»»

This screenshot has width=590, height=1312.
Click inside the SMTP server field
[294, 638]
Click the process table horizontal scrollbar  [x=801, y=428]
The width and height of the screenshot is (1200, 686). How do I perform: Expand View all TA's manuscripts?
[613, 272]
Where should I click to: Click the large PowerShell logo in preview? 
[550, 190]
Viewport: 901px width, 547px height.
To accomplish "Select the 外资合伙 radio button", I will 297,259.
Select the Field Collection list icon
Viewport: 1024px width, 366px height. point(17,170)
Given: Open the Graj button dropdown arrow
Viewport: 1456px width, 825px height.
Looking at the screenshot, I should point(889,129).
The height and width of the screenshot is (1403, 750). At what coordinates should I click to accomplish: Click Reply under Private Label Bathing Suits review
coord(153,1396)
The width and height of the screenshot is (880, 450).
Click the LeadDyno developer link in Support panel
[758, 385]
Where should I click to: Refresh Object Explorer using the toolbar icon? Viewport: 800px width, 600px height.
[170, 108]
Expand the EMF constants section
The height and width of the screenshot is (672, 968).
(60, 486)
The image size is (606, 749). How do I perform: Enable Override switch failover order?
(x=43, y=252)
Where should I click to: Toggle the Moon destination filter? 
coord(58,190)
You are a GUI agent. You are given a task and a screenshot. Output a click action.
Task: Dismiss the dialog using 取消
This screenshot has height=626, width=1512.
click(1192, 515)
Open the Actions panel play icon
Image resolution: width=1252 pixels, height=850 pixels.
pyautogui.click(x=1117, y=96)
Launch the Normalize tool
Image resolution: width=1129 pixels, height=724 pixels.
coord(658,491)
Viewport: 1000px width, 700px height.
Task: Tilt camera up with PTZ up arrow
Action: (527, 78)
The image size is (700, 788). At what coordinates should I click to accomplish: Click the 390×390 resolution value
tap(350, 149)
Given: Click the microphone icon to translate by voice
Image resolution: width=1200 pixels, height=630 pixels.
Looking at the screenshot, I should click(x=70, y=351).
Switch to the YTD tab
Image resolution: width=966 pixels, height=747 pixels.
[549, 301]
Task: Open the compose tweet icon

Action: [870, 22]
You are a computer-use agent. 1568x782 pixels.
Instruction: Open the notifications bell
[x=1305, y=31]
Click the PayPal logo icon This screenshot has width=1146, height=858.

««

The problem » Copy each line of the listing that carries the string "agent".

Solution for this exercise »
You are a GUI agent. You are given a task and a screenshot. Output a click action.
You are a computer-use agent. 1568x782 pixels.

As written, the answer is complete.